DETALHES DO EXERCÍCIO:
Reescreva as linhas a partir da que contém "This screenshot has width=1366, height=722." até a que contém "element logo is", incluindo essas duas. Troque "location" por "position" e deixe todo o resto igual.

ITENS FORNECIDOS:
┄┄┄┄┄┄┄┄┄┄
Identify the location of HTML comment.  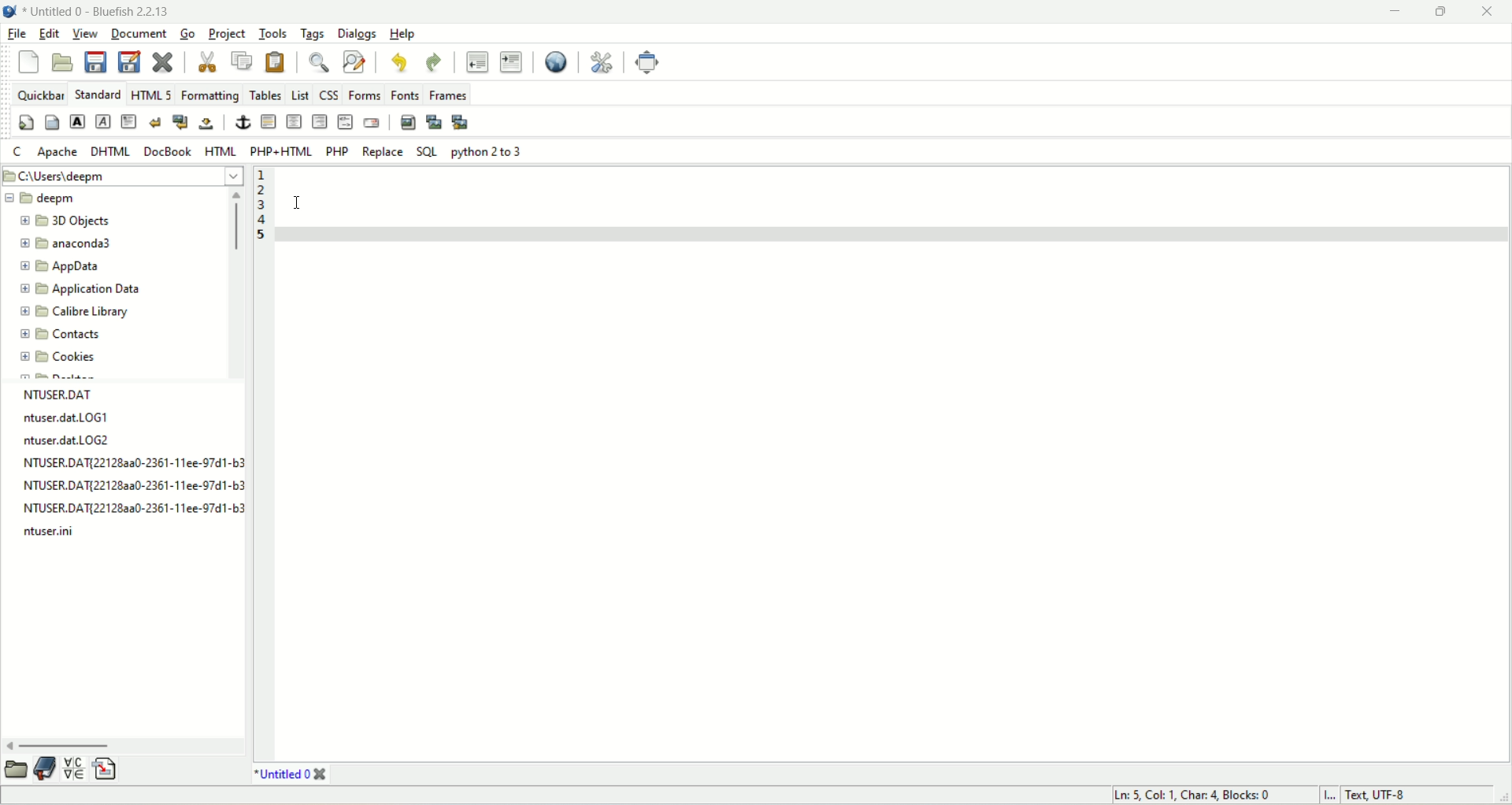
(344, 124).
┄┄┄┄┄┄┄┄┄┄
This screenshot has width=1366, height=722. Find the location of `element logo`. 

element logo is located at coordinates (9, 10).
┄┄┄┄┄┄┄┄┄┄
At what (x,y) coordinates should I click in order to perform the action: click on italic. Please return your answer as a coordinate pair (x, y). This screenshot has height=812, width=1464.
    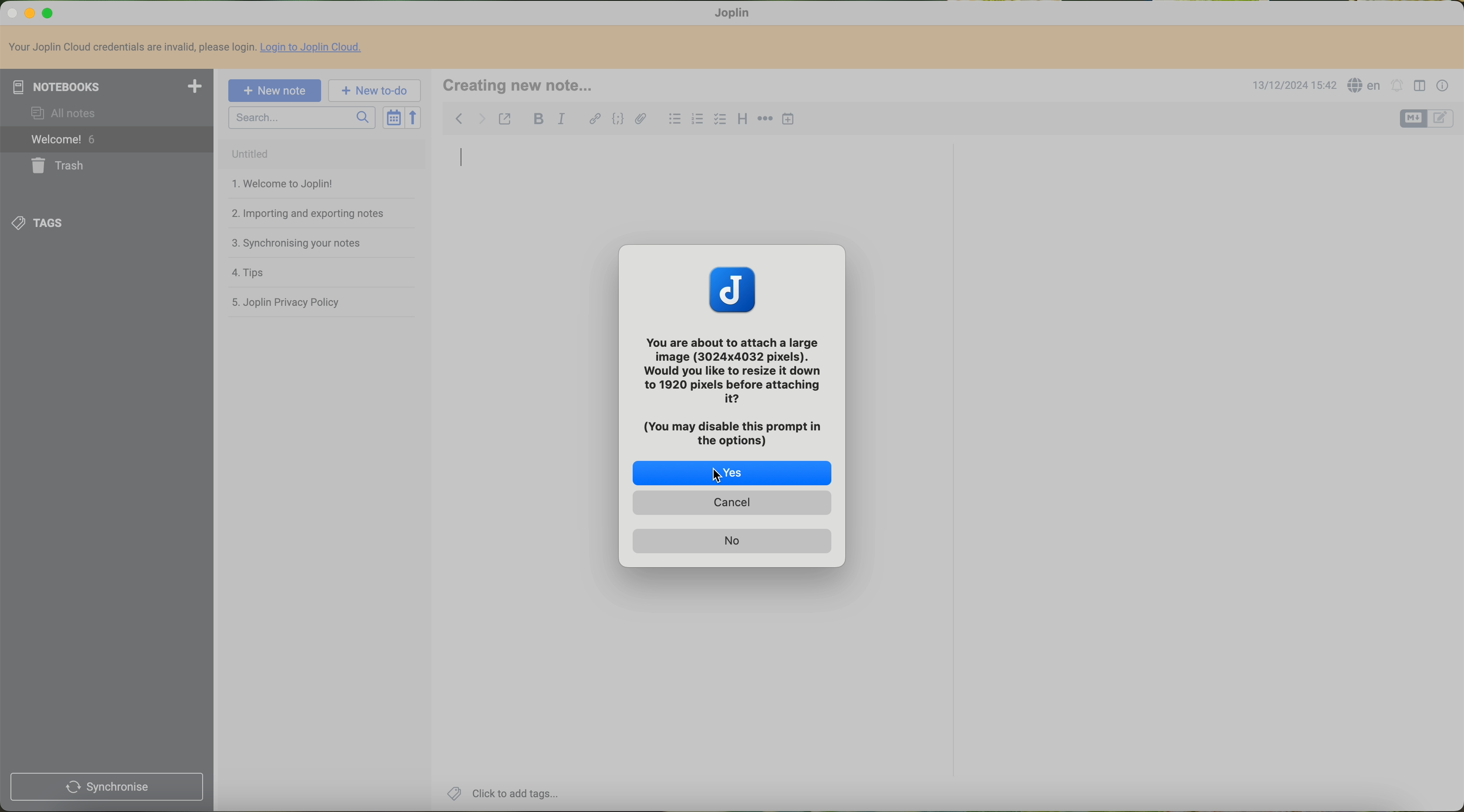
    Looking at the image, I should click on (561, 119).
┄┄┄┄┄┄┄┄┄┄
RESPOSTA DA TAREFA:
This screenshot has width=1366, height=722. Find the position of `element logo`. 

element logo is located at coordinates (9, 10).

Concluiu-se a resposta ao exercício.